I don’t really understand how the dirty underwear end up peeking out from under the chair in the living room. I’m just glad I noticed it before company arrived. I visit other people’s homes and I don’t see this. I walk down to our family room, a space rarely used by the adults, and I’m astounded. It’s really a miracle we don’t have small animals living there. It must be something about gravity that makes it a breeze for them to carry their plates and bowls full of food down the steps and nearly impossible to bring the empty dishes back up. When I point this out, they are quick to apologize and take care of the dishes right away. I’m just not sure why I have to point them out.
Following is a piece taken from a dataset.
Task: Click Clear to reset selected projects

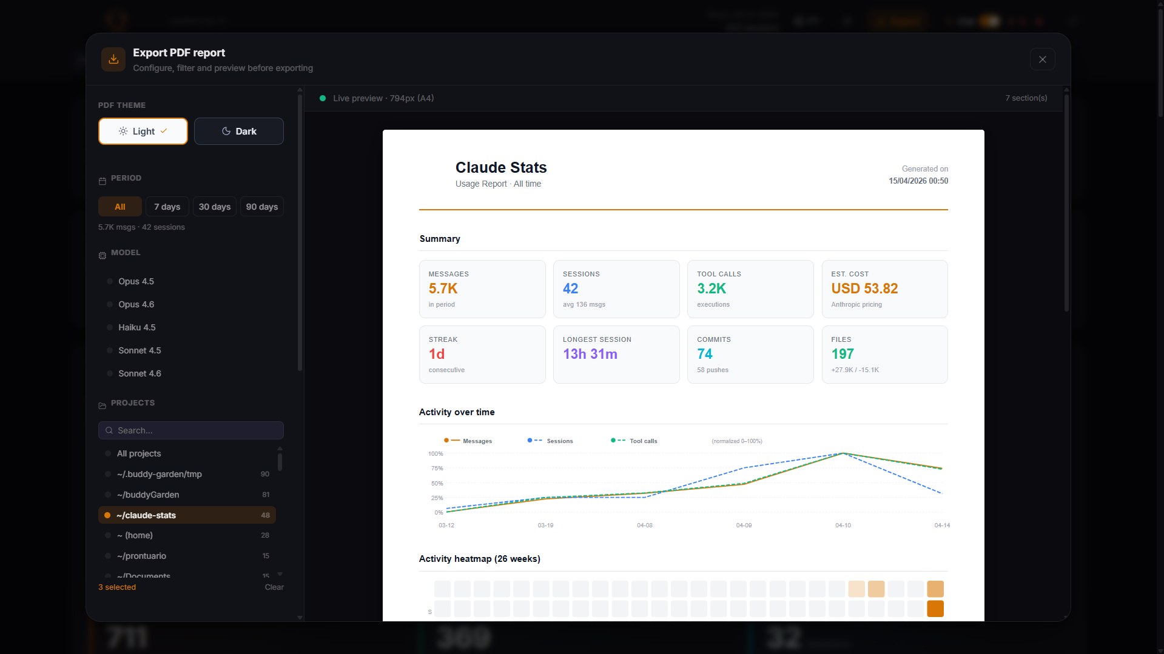Action: coord(274,587)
I don’t know that it’s really their fault. I don’t know of any teenager who has an eye for cleaning and organization and get a happy feeling from picking up after themselves. But there comes a point when it’s just plain ridiculous. That’s when I announce that I don’t want to come home from work anymore. Not because I don’t love them, but because I can’t stand to be in the house when it’s so messy. That usually results and an all-hands-on-deck-clean-sweep of the house. It’s amazing what can happen when all 5 of us dig in for 15 minutes.

Then to be understood.

I’m a pretty organized person. I’ve even been accused of being a little OCD because of my desire to have things done in very specific ways. {As a side note, my brothers would disagree-or possibly double over in laughter at this comment. Let me just say, I did not have these tendencies as a child when they last lived with me.} I want my kitchen tools sorted in the tool turnabout on the counter; spatulas with spatulas, whisks with whisks, bamboo spoons with bamboo spoons. I don’t think that’s being unfair. I want the things in the junk drawer put back in the compartment with the right picture. The box with the picture of the tape measure should hold the tape measure, not the scotch tape. When I open the drawer to grab the Phillips screwdriver, I want it to be in the drawer. That’s my dream.
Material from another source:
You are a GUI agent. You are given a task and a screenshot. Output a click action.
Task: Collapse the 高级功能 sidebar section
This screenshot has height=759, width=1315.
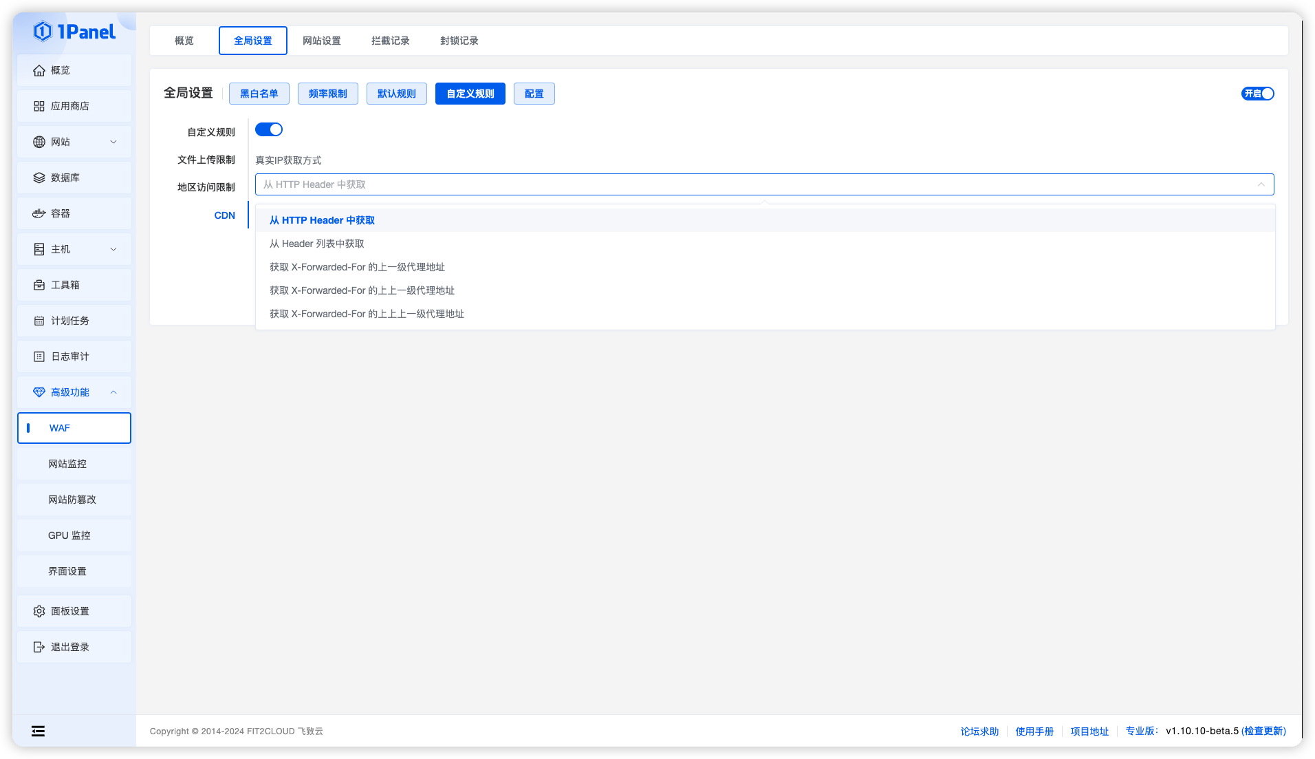[113, 392]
I have created a myriad of “systems” to manage our house more effectively. We’ve had color coded checklists, index cards with cleaning jobs, hanging files for dealing with mail. Then there was the “you pick it up or I will and I’ll keep it” system. Turns out I did all the picking up and they didn’t miss their things. We also tried picking up before bed, but then life gets crazy and everyone is late getting to bed and cleaning up first seems silly. I’ve given allowance based on a minimum amount of chores and bonuses for additional jobs. It works until they’ve earned enough to get the latest coveted item and then the motivation is gone.

It’s not that my boys don’t know how to clean; quite the contrary! They do laundry, clean toilets, wash dishes, dust, vacuum and mop floors. They will make great husbands some day. I think they are just saving all their cleaning energy for their wives.

Lest I sound like the nagging mother, I must add ~there are good things about living in the frat house. The camaraderie and friendship between the boys is phenomenal! Our boys really are best friends. They get each other, they will call each other out when necessary and you better believe they’ve got each other’s backs! I like that part of this frat house I live in. It makes me proud as a parent.

So, do I choose to tame the giant that is my household? Some days.